» **Détails de l'exercice**
Recopiez mot pour mot le passage de l'article sur l'anticapitalisme qui commence par « Les stratégies du » et se poursuit jusqu'à « à grande échelle. ».

» **Extrait de page**
----------
L’anticapitalisme pour démanteler le pouvoir des entreprises, la précarité de l’emploi et le marché numérique

31/01/2022 |

Par Avantika Tewari

Avantika Tewari, de IT for Change, parle de ce qu'il faut faire pour démanteler les nouvelles manifestations du capitalisme à travers le monde

À quoi ressemblerait-il un système anticapitaliste ? Il doit aller au-delà de la chasse aux entreprises et au pouvoir des entreprises, choses que nous devons bien sûr démanteler. Ce dont nous avons besoin, c’est de créer des structures alternatives pour l’action collective et les biens communs sociaux, surtout à un moment où nous savons que nous avons affaire à quelque chose de nouveau. Il s’agit du capitalisme en crise, mais le capitalisme dans son résultat, dans une révolution dans le sens de devenir le capitalisme des données. Aujourd’hui, nous avons le monopole des réseaux au sein de la big data [technologie de traitement de données de masse] et aussi des algorithmes d’extraction minière, ce qui a conduit à la marchandisation de la production sociale du savoir, des arts, des communications et de l’information. Tout cela sous forme de capital, ce qui a créé une dette numérique mondiale qui représente un impact particulier sur le « sud global ».

Le Forum économique mondial [FEM] a fixé un ordre du jour pour le Grand Redémarrage [Great Reset], mais nous avons besoin de l’exact opposé de cela. Nous avons besoin d’un redémarrage socialiste.

Les stratégies du Nord

Nous voyons des crédits de carbone et d’autres dispositifs exploités pour pénétrer le flux de capitaux vers les pays du sud global. Les villes Bitcoin émergent au Salvador et d’autres régions. Cela devrait nous indiquer les effets matériels d’un système de marketing de données mondial extrêmement spéculatif. À ce stade, le processus de production lui-même génère la valeur du travail dans une fausse relation avec le capital. Dans les procédures précédentes de la production et de la reproduction dans lesquelles les femmes étaient impliquées, il s’agissait d’effectuer un travail de routine intense pour de grandes entreprises, telles que les sociétés transnationales. Cela a déjà provoqué et peut provoquer la migration forcée et la dépossession à grande échelle.
----------
» **Données fournies**

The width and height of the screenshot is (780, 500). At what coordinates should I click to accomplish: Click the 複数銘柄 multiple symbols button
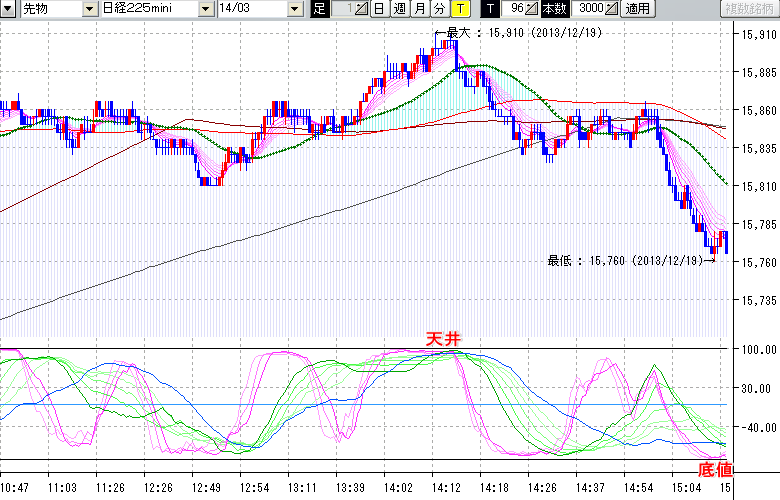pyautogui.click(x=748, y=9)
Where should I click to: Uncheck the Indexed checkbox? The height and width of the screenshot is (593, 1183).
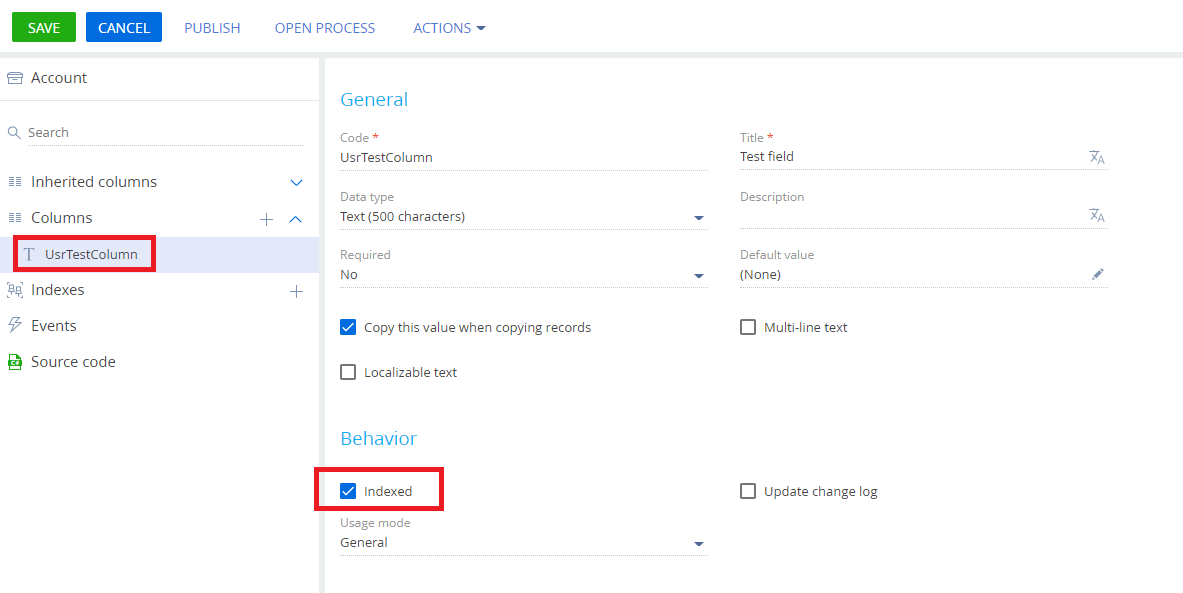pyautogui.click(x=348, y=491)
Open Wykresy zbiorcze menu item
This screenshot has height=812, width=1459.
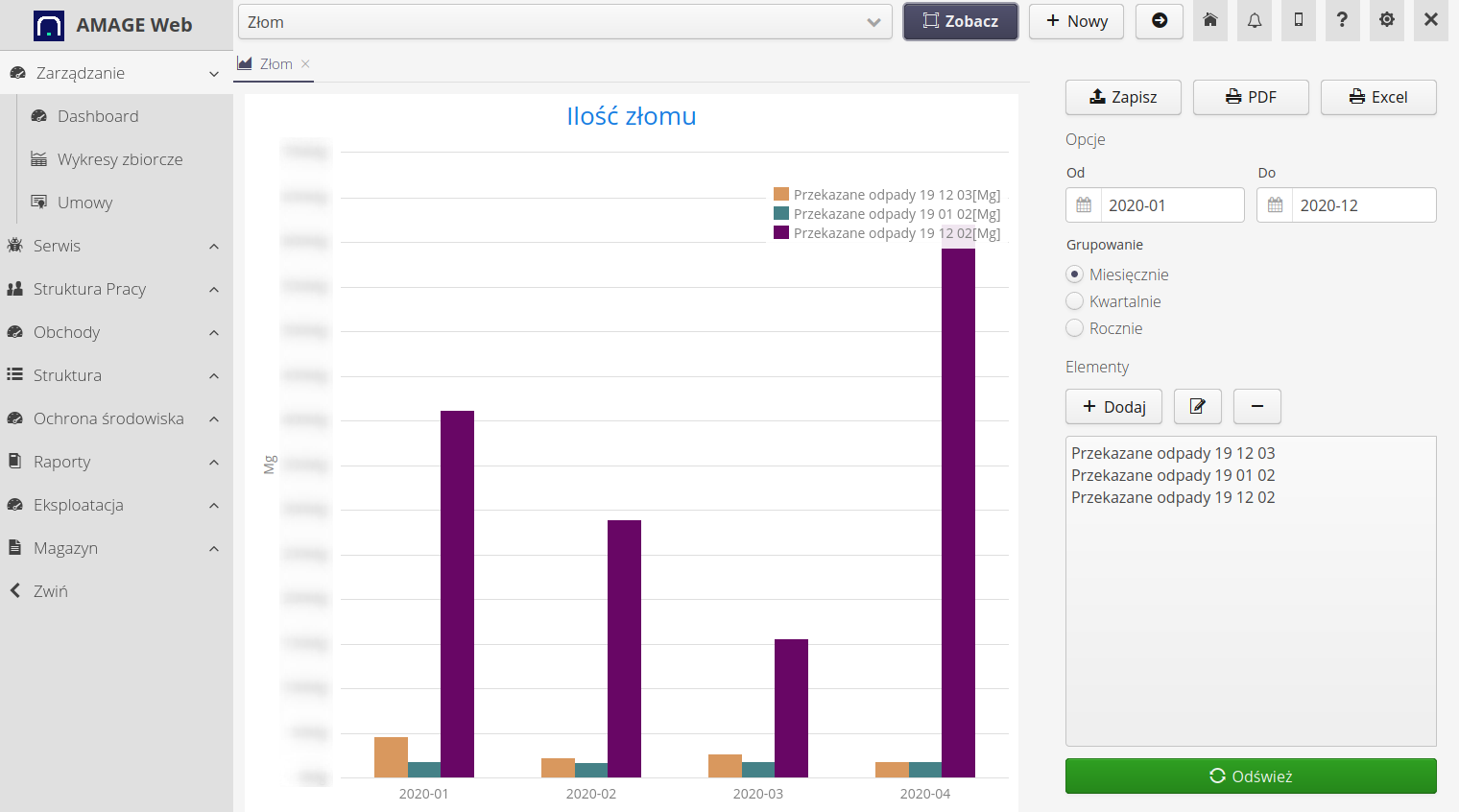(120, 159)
----------
» **Corrigé**
Les stratégies du Nord

Nous voyons des crédits de carbone et d’autres dispositifs exploités pour pénétrer le flux de capitaux vers les pays du sud global. Les villes Bitcoin émergent au Salvador et d’autres régions. Cela devrait nous indiquer les effets matériels d’un système de marketing de données mondial extrêmement spéculatif. À ce stade, le processus de production lui-même génère la valeur du travail dans une fausse relation avec le capital. Dans les procédures précédentes de la production et de la reproduction dans lesquelles les femmes étaient impliquées, il s’agissait d’effectuer un travail de routine intense pour de grandes entreprises, telles que les sociétés transnationales. Cela a déjà provoqué et peut provoquer la migration forcée et la dépossession à grande échelle.